Et quand l’intérêt de l’autre commence à changer, c’est pire. Parce que soudain, tout ce que j’avais mis entre parenthèses (ma vie, mes projets, mes obligations) devient encore plus loin, encore plus inaccessible. Je suis figée entre l’attente et la peur, incapable d’avancer, incapable de me concentrer. Mon esprit tourne en boucle, mais rien n’avance.
Tout devient brumeux, suspendu à un fil invisible : celui d’un message qui ne vient pas.
Je reste pourtant rationnelle dans la relation. Je ne m’impose pas, je respecte l’espace de l’autre. Mais à l’intérieur, c’est un raz-de-marée. Un trop-plein d’émotions qui déborde sur tout le reste.
Et quand la relation (si on peut appeler ça une relation après quelques jours ou semaines de textos) se termine, il y a toujours ce moment de redescente. Je pleure un peu. Je respire beaucoup. Et puis je regarde autour de moi… la vaisselle, les courriels en retard, les projets en suspens. C’est comme si j’avais disparu de ma propre vie pendant un temps. Alors je me reprends.
- Je range.
- Je recommence à exister pour moi.
- Et je me promets de ne plus me laisser happer comme ça.
Mais la vérité, c’est que je ne sais pas encore comment faire autrement. Comment concilier le feu intérieur que je ressens quand je m’attache avec le reste de ma vie d’adulte, mes responsabilités, mes ambitions. Comment aimer sans tout perdre temporairement de vue.
Parce qu’au fond, moi aussi, j’aimerais rencontrer quelqu’un. Pas une histoire parfaite, juste une présence stable. Quelqu’un avec qui je pourrais être moi, sans que mon monde se mette à tourner autour. J’aimerais vivre une relation qui ajoute à ma vie, au lieu de la remplacer.

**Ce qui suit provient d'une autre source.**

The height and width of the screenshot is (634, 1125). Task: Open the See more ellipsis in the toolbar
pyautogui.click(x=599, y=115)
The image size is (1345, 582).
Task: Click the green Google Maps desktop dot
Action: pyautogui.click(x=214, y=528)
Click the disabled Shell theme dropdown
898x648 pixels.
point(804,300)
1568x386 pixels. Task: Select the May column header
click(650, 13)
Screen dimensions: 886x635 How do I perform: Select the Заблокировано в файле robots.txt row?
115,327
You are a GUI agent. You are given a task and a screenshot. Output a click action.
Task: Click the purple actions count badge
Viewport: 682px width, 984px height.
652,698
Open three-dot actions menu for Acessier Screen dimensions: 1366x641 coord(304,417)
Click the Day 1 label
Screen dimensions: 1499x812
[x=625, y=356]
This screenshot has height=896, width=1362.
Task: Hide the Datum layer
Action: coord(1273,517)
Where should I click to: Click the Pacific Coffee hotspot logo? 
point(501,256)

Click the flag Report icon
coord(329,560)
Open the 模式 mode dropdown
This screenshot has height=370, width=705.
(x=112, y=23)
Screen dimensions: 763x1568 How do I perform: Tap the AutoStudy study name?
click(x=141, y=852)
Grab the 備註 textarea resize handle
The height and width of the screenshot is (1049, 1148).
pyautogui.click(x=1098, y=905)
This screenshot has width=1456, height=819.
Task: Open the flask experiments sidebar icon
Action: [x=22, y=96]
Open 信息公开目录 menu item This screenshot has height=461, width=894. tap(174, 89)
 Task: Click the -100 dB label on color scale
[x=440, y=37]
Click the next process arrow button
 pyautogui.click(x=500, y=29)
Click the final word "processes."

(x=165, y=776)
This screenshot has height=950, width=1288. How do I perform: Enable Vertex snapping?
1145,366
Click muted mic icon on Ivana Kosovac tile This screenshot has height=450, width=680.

Mais quand on vit avec un TPL, c’est ça le défi : apprendre à aimer sans se dissoudre. Apprendre à garder un petit bout de soi intact, même quand le coeur s’emballe.
Et je me dis que peut-être, un jour, j’y arriverai. À vivre ma vie et à aimer, sans que l’un prenne toute la place. À trouver cet équilibre fragile, mais possible. Celui où je ne me perds plus, même quand je tombe amoureuse.